Tuesday 27 October 2020

Dark Fiction: Fine Times

Dark Fiction: Fine Times


By Casey Douglass


Fine Times

He prayed to God that he not wake up. Every night, when he went to bed, those were the last thoughts on his mind, the last words on his lips. An illness without cure, a life without hope, a coward suffering on, without the courage to end things himself. God didn’t listen. If he did, he didn’t care.

He prayed to Satan that he not wake up. He prayed to any deity he could think of. The aether never brought a reply, not even the celestial equivalent of a “Your call matters to us” with some soul crushing muzak belting out behind it. The lines were dead, the lights were off and no-one cared for his customer satisfaction.

Halloween arrived. He prayed to any ghoul, ghost or goblin that might hear him. The same prayer. The same plea. The Moon cast a mellow light through the open curtains. A dog howled somewhere faraway. The roof creaked with a sudden gust of wind. No reply came. Mind fogged and despairing, sleep billowed in his body, the pressure pushing his consciousness down into the depths.
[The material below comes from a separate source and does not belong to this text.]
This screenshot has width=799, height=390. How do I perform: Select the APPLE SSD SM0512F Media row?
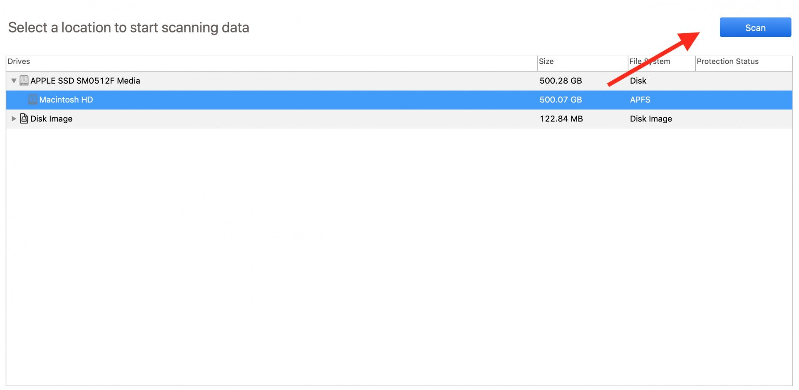point(85,81)
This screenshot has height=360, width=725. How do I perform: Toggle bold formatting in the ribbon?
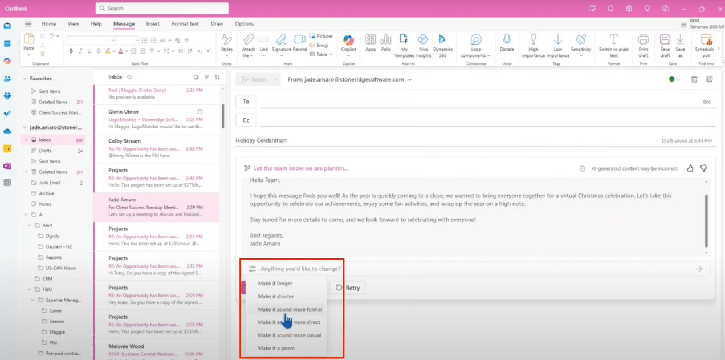coord(71,51)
Images of a dream. Scenes from his life. A laugh. A sob. A pain in his arm. A new scene. A massive tree, the kind that would need at least ten people to reach around it with hands linked. The bark around its base looked loose, but rigid, and still in one layer. It looked like a flasher opening his coat, the bark hanging free like wooden floppy wings. A creature stood in-front of the tree, grinning with an evil twist to its mouth. It was like a smear on the landscape, an after-image in the eye after brightness. It beckoned. It walked up to the tree. It pushed itself between the bark and the trunk, wheedling its way out of sight. Seconds later it emerged from the other side, brushing moss and splinters from its body. “Fine times!” it croaked, its voice hard to make out, like someone burbling underwater. It held up a misty, bleeding hand, and watched the skin knit together. It winked and nodded. Then it screeched.
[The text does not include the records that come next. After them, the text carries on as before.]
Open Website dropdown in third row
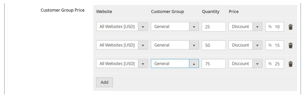The width and height of the screenshot is (303, 96). [x=122, y=64]
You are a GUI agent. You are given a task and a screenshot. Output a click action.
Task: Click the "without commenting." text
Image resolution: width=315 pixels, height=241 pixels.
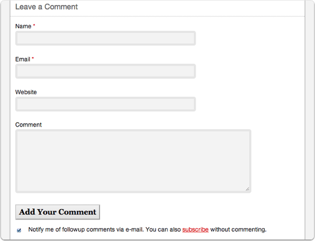(238, 229)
He woke, his hands clasping the sheets, pale daylight illuming the room. He knew that tree! He had hiked past it many times when he walked deep into the woods. He rushed to prepare, to get out of the house and on the trail. It was dusk when he finally arrived at his destination, the sky darkening between millions of leaves, the birds puttering on their perches. His heart hammered, his body was shaking. His illness was awake and ready to pound him into the ground. Pound him into weeks of shuffling around, into weeks of barely having the energy to lift his head, into weeks of limbo.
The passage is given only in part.